Sebagian besar pil amfetamin murahan yang dikonsumsi di Timur Tengah berasal dari Suriah. Produksinya melibatkan langsung rezim Bashar al-Assad.
Pil captagon diselundupkan dalam jeruk palsu menuju Lebanon. Foto: Anwar Amro/AFP via Getty Images.
Pil captagon diselundupkan dalam jeruk palsu menuju Lebanon. Foto: Anwar Amro/AFP via Getty Images.

Liga Arab kembali merangkul Suriah sebagai negara anggotanya setelah 12 tahun absen. Keputusan itu berdasarkan hasil pemungutan suara yang dilakukan negara-negara Arab menjelang pertemuan regional pada Mei lalu.

Pada November 2011 silam, status keanggotaan Suriah dibekukan akibat meningkatnya kekerasan yang dilakukan pasukan pemerintah dalam meredam aksi demonstrasi masyarakat. Tapi kini, Presiden Bashar al-Assad menyatakan kesiapannya mengakhiri krisis kemanusiaan di negaranya, salah satunya memberantas masalah narkoba. 

Iklan

Banyak pakar skeptis rezim Assad akan menepati janji tersebut. Pasalnya, sebagian besar pil captagon yang dikonsumsi di Timur Tengah berasal dari Suriah. Narkotika jenis amfetamin itu diproduksi secara besar-besaran, dan diperkirakan dapat menghasilkan hingga $10 miliar (setara Rp148 triliun) setiap tahunnya. Bahkan, pemerintah dicurigai meraup keuntungan dari ekspor captagon lantaran aktivitasnya melibatkan kroni presiden.

### [BARIS TERSIMPAN]
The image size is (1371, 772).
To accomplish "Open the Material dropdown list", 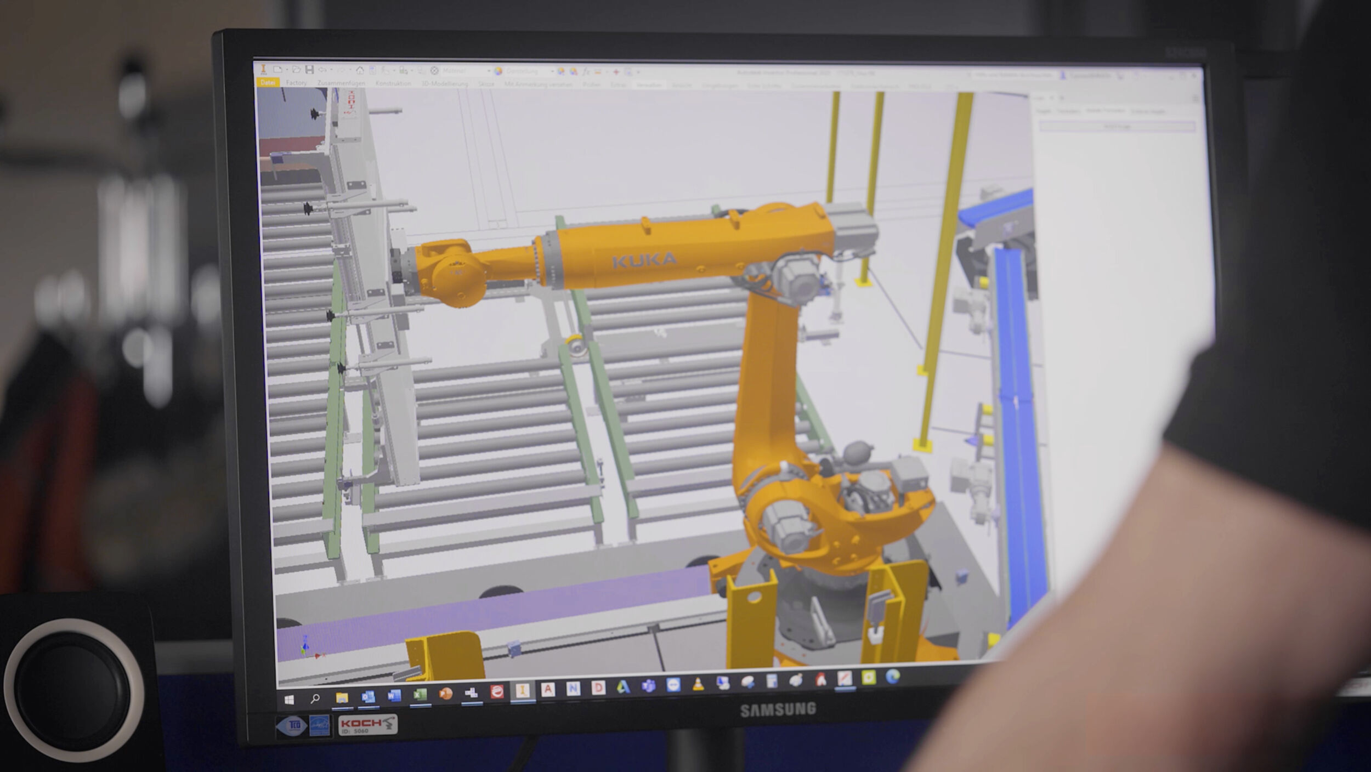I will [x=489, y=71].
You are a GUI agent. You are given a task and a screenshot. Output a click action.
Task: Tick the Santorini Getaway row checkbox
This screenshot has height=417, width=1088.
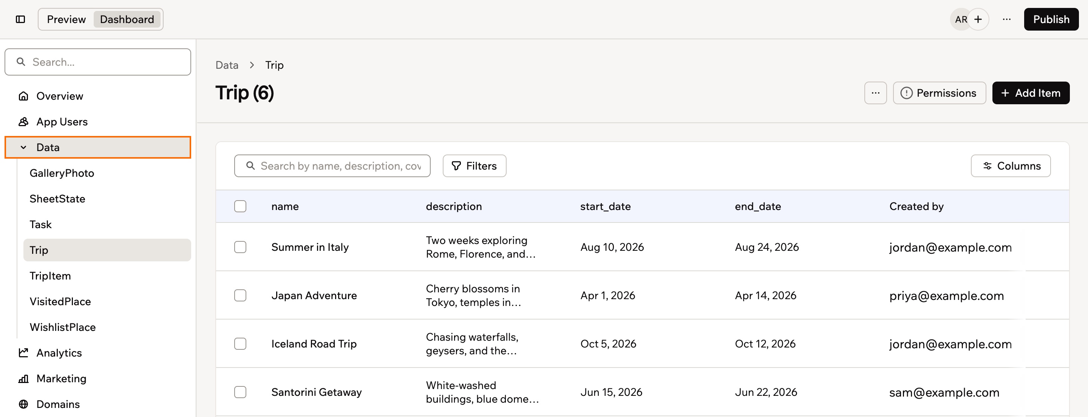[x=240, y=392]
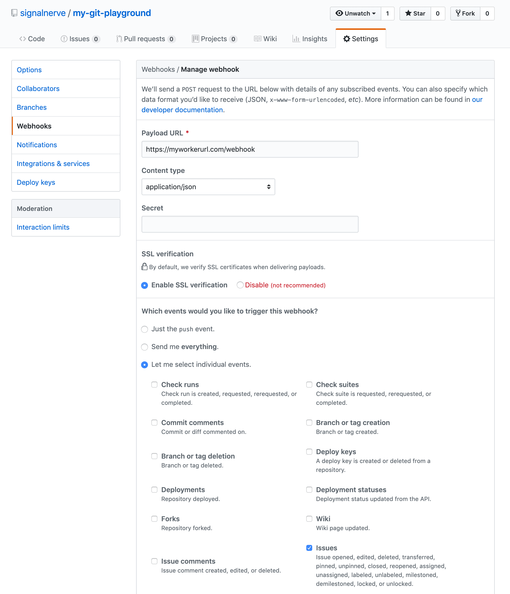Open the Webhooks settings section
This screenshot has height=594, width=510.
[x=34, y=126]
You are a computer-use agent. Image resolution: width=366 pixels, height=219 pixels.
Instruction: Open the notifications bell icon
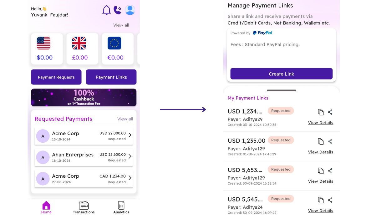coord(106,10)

### [TUGAS ANDA]
Cetak ulang secara utuh kutipan tentang pil captagon dari Suriah di atas tanpa mengubah satu kata atau tanda baca pun.

### [JAWABAN SOAL INI]
Sebagian besar pil amfetamin murahan yang dikonsumsi di Timur Tengah berasal dari Suriah. Produksinya melibatkan langsung rezim Bashar al-Assad.
Pil captagon diselundupkan dalam jeruk palsu menuju Lebanon. Foto: Anwar Amro/AFP via Getty Images.
Pil captagon diselundupkan dalam jeruk palsu menuju Lebanon. Foto: Anwar Amro/AFP via Getty Images.

Liga Arab kembali merangkul Suriah sebagai negara anggotanya setelah 12 tahun absen. Keputusan itu berdasarkan hasil pemungutan suara yang dilakukan negara-negara Arab menjelang pertemuan regional pada Mei lalu.

Pada November 2011 silam, status keanggotaan Suriah dibekukan akibat meningkatnya kekerasan yang dilakukan pasukan pemerintah dalam meredam aksi demonstrasi masyarakat. Tapi kini, Presiden Bashar al-Assad menyatakan kesiapannya mengakhiri krisis kemanusiaan di negaranya, salah satunya memberantas masalah narkoba. 

Iklan

Banyak pakar skeptis rezim Assad akan menepati janji tersebut. Pasalnya, sebagian besar pil captagon yang dikonsumsi di Timur Tengah berasal dari Suriah. Narkotika jenis amfetamin itu diproduksi secara besar-besaran, dan diperkirakan dapat menghasilkan hingga $10 miliar (setara Rp148 triliun) setiap tahunnya. Bahkan, pemerintah dicurigai meraup keuntungan dari ekspor captagon lantaran aktivitasnya melibatkan kroni presiden.